EXERCISE TEXT
--- START ---

What you really hear initially then is the amplifiers supreme sense of naturalness. In a decent setup it really does sound invisible, certainly the most inaudible and “not there” out of Enyo, RI-101mk2 and SIA-025. It’s a clear untainted open window in all metrics, especially the architecture of the sound and the way it times. Music seems to hang together in the most untouched or unmanipulated manner with exactly the right balance of grip, flow and edge. All your tracks are neither hurried or forced in pacing nor languid and lazy. But then the Ares also has superb precision on fast rhythmical music without ever becoming “machine gun” or choppy in the way many transistor amps can become …. a common non-tonal colouration that really can spoil the suspension of disbelief.

For me the Ares’s very natural form of precision and timing is standout. The resolution is  there, lots and lots of it I might add, more than many expensive pre and powers as Jason Kennedy found out, but it never exists as a sort of autopsy or examination of the sound, it is just there naturally, hanging in space and within the perfectly judged momentum and structure that the Ares manages to faithfully telegraph.

This is an amp which is also very spacious sounding but accurately spacious too. It will be one of the very first things you notice. I feel like the space within the music is almost as capacious as the Enyo except it feels a little more rigid and linear and devoid of any of that curvaceousness or sinewy feeling you get with valve amps. Perhaps the Enyo finds a little more atmosphere and ambience on certain recordings and the perception of space is slightly more pronounced but the Ares is exemplary too and certainly sounds quite a bit wider and roomier than the RI-101, with images being quite a lot more affixed in correct position as opposed to the Vitus’s more homogenous and delocalised delivery.

Ares tonality is also dead neutral; the solo piano test it passes with flying colours and there isn’t a hint of bloom or lift anywhere in the spectrum and no perceived added richness. The Enyo is extremely neutral for a valve amplifier but in contrast does possess a smidge of warmth in the lower registers and some very fine ripening on the harmonics of notes, and the RI-101 similarly has a degree of warmth or density in the upper bass in part because of its more measured treble response. The SIA-025 is warmer again and richer too, almost burnished at times in terms of textures and timbres but then this is why people love this particular amplifier so much. If the harmonics and lustres of the music are a small notch sweeter on the Enyo, they are a few percent more grainless and true on the Ares. Swings and roundabouts.

DYNAMICS

What about dynamics, energy shifts and drive ? Well, the Ares as stated has invisibility at its core so it is very dynamic as you would expect with such a low noise floor. In a good wideband system large macro shifts in energy, big transients and crescendos do not have the amp hardening or running out of transparency, separation or beauty of tone. In this respect it is as impactful and adept as the Enyo but perhaps with a little less smoothness and a touch more definition. What the amplifier does not have though is that extra degree of punch and bottom end weight of the Vitus RI-101.

--- END ---

TASKS TO PERFORM
a - In the amplifier review, which amplifier has more punch and bottom-end weight than the Ares?
b - Name every amplifier that the amplifier review compares with the Ares.
c - Retype the amplifier review's passage between "What you really" and "suspension of disbelief.", inclusive.
The listing is separate material, unrelated to the amplifier review.

STORED DATA
--- START ---

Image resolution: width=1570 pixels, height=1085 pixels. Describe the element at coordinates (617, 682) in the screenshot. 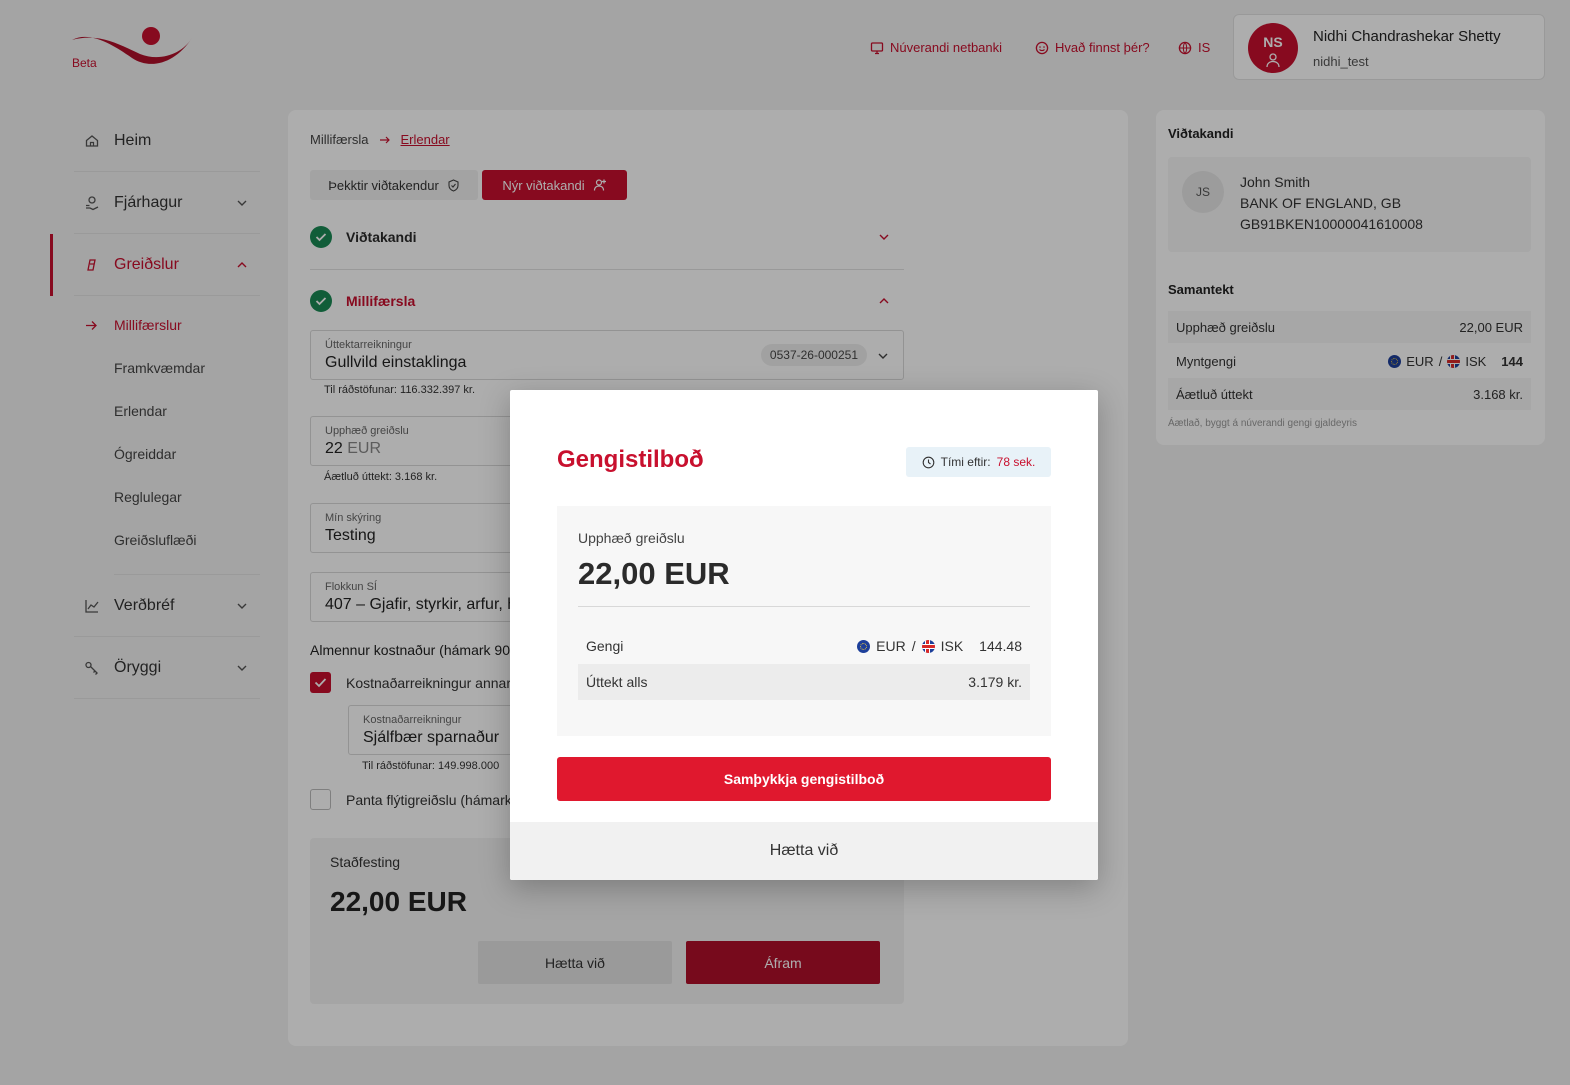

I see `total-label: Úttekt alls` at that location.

--- END ---

TASK SOLUTIONS
a - The Vitus RI-101.

b - The Enyo, the RI-101mk2 (the Vitus RI-101), and the SIA-025.

c -
What you really hear initially then is the amplifiers supreme sense of naturalness. In a decent setup it really does sound invisible, certainly the most inaudible and “not there” out of Enyo, RI-101mk2 and SIA-025. It’s a clear untainted open window in all metrics, especially the architecture of the sound and the way it times. Music seems to hang together in the most untouched or unmanipulated manner with exactly the right balance of grip, flow and edge. All your tracks are neither hurried or forced in pacing nor languid and lazy. But then the Ares also has superb precision on fast rhythmical music without ever becoming “machine gun” or choppy in the way many transistor amps can become …. a common non-tonal colouration that really can spoil the suspension of disbelief.